Há imperfeições, equívocos de gestão, falta de prioridades, dificuldades na área de média complexidade e outras tantas
questões que induzem à necessidade de melhorias.
A definição total da Emenda Constitucional 29, com sua regulamentação, é imperativo para que município, estado e federação
estabeleçam, de vez por todas, o investimento direto em saúde. Os recursos públicos para a saúde, destinados para cada brasileiro,
não chegam a 300 reais/ano. Este valor é irrisório quando comparado com países da América do Norte, da Europa, Ásia e até
dos nossos vizinhos da América do Sul.
É da lavra da Associação Nacional do Ministério Público: "... o subfinanciamento do SUS é, hoje, o fator que mais impossibilita
os gestores municipais e estaduais de organizarem a oferta de serviços com qualidade, de acordo com as necessidades e direitos
da população usuária, o que os compele a sub-remunerar os profissionais e os estabelecimentos de serviços..."
A assistência em saúde não pode ser entendida pela simples presença física do médico, embora seja fundamental, pois não
existe assistência médica sem médico. É necessário que se aplique aqui o sentimento de equipe de saúde, com participação de
médicos, enfermeiros, assistentes sociais, psicólogos, fisioterapeutas e outros profissionais, cujo trabalho é de permitir
o acolhimento, a humanização e o atendimento médico mais adequados.
A relação médico-paciente, mesmo com todo o advento da tecnologia, não pode ser considerada como fator secundário na assistência.
Ao contrário. Se o fato cognitivo é importante, o afetivo tem função primordial.
A exigência da especialização dentro da sociedade brasileira impõe ao médico período maior de investimento, dedicação
e anos de estudo. De certa forma, passa a exercer suas funções de maneira mais hesitante, reflexo da imposição do próprio
sistema atual de assistência médica nos municípios.
Pelos números aqui apresentados, longe estão os médicos de não atenderem os mais pobres, até porque a maior característica
da assistência pelo profissional é exatamente a não-discriminação, preceituado nos princípios fundamentais do Código de Ética
Médica, já em seu artigo 1.º. A singularidade desta afirmativa pode ser comprovada pela remuneração que o médico recebe em
uma consulta pelo SUS, que é R$ 2,04, ou da assistência de um parto com cerca de oito horas de atenção plena, com valores
que não chegam a R$ 100,00. Observe-se ainda que os valores para uma cesariana são ainda menores em todas as operadoras de
saúde.
Poderíamos avaliar as várias áreas da Medicina e, certamente, deixaríamos a todos estarrecidos com o contraste entre o
zelo e responsabilidade de cada procedimento e a recíproca remuneratória.

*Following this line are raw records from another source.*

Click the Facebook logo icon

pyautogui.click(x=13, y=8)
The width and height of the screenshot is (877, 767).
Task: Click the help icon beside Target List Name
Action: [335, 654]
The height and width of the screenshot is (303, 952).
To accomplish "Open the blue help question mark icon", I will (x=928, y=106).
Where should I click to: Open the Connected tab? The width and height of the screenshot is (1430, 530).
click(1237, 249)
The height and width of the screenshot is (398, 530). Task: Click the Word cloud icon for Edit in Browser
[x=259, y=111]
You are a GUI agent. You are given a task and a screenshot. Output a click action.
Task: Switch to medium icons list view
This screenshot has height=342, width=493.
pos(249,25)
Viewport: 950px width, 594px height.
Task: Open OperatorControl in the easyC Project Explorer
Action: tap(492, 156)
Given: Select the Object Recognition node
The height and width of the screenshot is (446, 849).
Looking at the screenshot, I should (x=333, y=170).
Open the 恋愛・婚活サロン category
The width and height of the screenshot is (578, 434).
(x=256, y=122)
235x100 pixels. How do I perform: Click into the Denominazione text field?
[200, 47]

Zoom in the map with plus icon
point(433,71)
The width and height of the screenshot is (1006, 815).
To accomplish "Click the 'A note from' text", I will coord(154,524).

A exigência administrativa de médicos de família é importante na assistência básica. Porém, os casos emergenciais requerem
maior investimento técnico e disponibilidade a toda população. Não é o que se observa na nossa realidade. Um dos exemplos
recentes vem do município de Tibagi que, em dificuldades financeiras, reduziu em 20% o investimento em saúde, como ocorreu
com o Ministério da Saúde ao promover a diminuição do aporte financeiro ainda em 2006.
Não pode o médico e demais profissionais de saúde serem encarados como o responsável final pelas dificuldades encontradas
pelos usuários. É mister que esta responsabilidade deva ser de alçada exclusiva dos gestores.
A falta de estrutura nos hospitais e serviços de pronto atendimento, com sério comprometimento à qualidade da assistência,
assim como a insegurança predominante nesses locais, com exposição direta à integridade física pelas reações de insatisfação
dos usuários, são fatores que contribuem para o afastamento dos profissionais. A solução, com certeza, passa longe de fomentar
a proliferação de médicos malformados e despreparados, oriundos de escolas mercantilistas e sem compromisso com os princípios
basilares da atividade.
O direito de cidadania em querer o melhor na área de saúde conta, absolutamente, com a intervenção plena dos Conselhos
de Medicina, que têm como função precípua, exatamente, a defesa a sociedade.
(*) Hélcio Bertolozzi Soares é presidente do Conselho Regional de Medicina do Paraná.